Stanford sacked Heisman Trophy candidate Matt Barkley four times by four different players - the Trojans were sacked only eight times all last season. The Cardinal also had five other tackles for loss.
Barkley was pressured constantly, and his receivers were covered effectively. The result was a decent 20-for-41 night for Barkley for 254 yards, but he did not have a touchdown pass and threw two interceptions - one by Jordan Richards and another by Terrence Brown during a crazy swing of three interceptions on consecutive plays by both teams. It was the first time in 16 games that Barkley had no touchdown passes.
Barkley will finish his stellar collegiate career without a victory over Stanford, the only Pac-12 team that can claim such mastery over the player regarded as the Heisman Trophy frontrunner. Barkley is 17-6 against all other Pac-12 teams.

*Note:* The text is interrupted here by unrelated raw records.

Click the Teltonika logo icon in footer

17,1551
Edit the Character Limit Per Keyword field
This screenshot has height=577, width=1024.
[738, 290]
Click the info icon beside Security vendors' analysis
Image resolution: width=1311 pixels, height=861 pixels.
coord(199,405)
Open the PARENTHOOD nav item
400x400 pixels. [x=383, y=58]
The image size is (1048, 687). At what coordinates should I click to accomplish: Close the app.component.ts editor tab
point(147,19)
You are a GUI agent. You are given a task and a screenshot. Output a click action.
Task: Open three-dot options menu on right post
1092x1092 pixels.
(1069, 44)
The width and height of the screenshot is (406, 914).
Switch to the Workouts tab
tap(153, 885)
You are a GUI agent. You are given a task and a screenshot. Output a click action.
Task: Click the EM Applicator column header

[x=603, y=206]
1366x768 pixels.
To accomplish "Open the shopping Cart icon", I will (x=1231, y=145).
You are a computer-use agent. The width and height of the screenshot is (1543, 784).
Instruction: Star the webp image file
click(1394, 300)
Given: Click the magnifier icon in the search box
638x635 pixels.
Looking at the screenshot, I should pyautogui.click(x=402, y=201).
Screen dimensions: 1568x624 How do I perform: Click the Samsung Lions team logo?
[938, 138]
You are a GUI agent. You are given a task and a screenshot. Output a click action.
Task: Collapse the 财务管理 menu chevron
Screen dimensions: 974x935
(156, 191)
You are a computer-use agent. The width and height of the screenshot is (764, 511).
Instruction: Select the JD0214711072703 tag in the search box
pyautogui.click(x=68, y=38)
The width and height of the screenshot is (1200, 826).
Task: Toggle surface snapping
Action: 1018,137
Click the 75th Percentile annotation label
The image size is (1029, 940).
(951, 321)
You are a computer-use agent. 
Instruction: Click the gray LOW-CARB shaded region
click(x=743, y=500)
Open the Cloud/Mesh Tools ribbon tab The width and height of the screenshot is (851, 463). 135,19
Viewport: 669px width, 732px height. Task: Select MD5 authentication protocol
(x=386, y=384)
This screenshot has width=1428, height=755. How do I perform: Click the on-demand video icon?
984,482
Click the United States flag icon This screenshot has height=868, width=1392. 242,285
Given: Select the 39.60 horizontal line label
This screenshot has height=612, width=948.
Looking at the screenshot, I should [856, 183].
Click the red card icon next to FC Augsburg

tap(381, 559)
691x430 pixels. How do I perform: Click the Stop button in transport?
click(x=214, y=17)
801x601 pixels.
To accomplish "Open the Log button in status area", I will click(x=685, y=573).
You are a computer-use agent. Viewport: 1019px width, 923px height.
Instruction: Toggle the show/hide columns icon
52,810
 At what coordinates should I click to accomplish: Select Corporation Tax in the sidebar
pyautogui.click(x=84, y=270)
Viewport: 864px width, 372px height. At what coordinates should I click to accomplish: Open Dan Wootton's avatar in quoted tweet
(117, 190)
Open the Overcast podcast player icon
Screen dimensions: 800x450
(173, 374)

Indeed, the Cardinal defense was masterly in the second half, limiting the Trojans to 91 yards in total offense and five first downs. One on crucial third-quarter play with the Trojans holding a seven-point lead, USC (2-1, 0-1) went for it on a fourth-and-2 from the Stanford 13. But Barkley's pass to the hands of Soma Vainuku in the end zone was broken up by Ronnie Harris.
Barkley was sacked twice on the final drive and threw out of bounds on a final, desperate heave on fourth-and-39 from USC's 25-yard line.
"We've got a talented bunch," linebacker Shayne Skov said. "When we play together like that, it's so special."
Stanford scored on its next series to tie the game, on the second of Taylor's see-it-to-believe-it touchdowns - a 23-yard pass from Nunes during which Taylor evaded a series of four tacklers and dragged another into the end zone.
His first score may have been even more impressive: a weaving 59-yarder that immediately answered an early USC score. Taylor picked his hole, followed fullback Ryan Hewitt's block, then cut right behind a seal by tight end Levine Toilolo that took out two defenders. After making one more Trojan miss, Taylor was sprung by a downfield block by receiver Drew Terrell, and outran the defense the rest of the way.
He carried 27 times for 153 yards - tied the second-highest total of his career. Taylor also caught five passes for 60 yards, and his 213 yards of total offense were 51 percent of Stanford's 417.
"He's really the rock of the team," Nunes said. "He's very special runner and leader. He leads by example every day."
Nunes struggled through a first half in which he completed only 6 of 17 passes for 78 yards, with two interceptions. But in the second, he turned it around, completing 9 of 15 passes 137 yards and two scores, with no interceptions. His totals: 15 of 32 for 215 yards.
"The difference in the game was the defense," Nunes said. "They did it all night."
But the missing link was Nunes. As well as the defense played, it grew increasingly evident that it would take big plays from the redshirt junior Nunes, in his third career start, to make the difference between victory and defeat.
Nunes made them indeed - one with a fourth-quarter scramble on third-and-10 that gained 12. He looked to be pinned by three defenders short of the first down, but found a way to sidestep them for first-down yardage. Two plays later, Nunes hit Ertz -- who was split wide left against man coverage -- down the seam in stride. Ertz cut right to bypass two defenders and got a block from tight end Luke Kaumatule before diving into the end zone.
"It's a great win," Taylor said. "One we were prepared for."
Clearly. But for Stanford to complete its national re-emergence, more will need to come.
"We can't think this win is more special," Shaw said. "This was just a win against a good football team. But if we can give our best effort, we can beat anybody."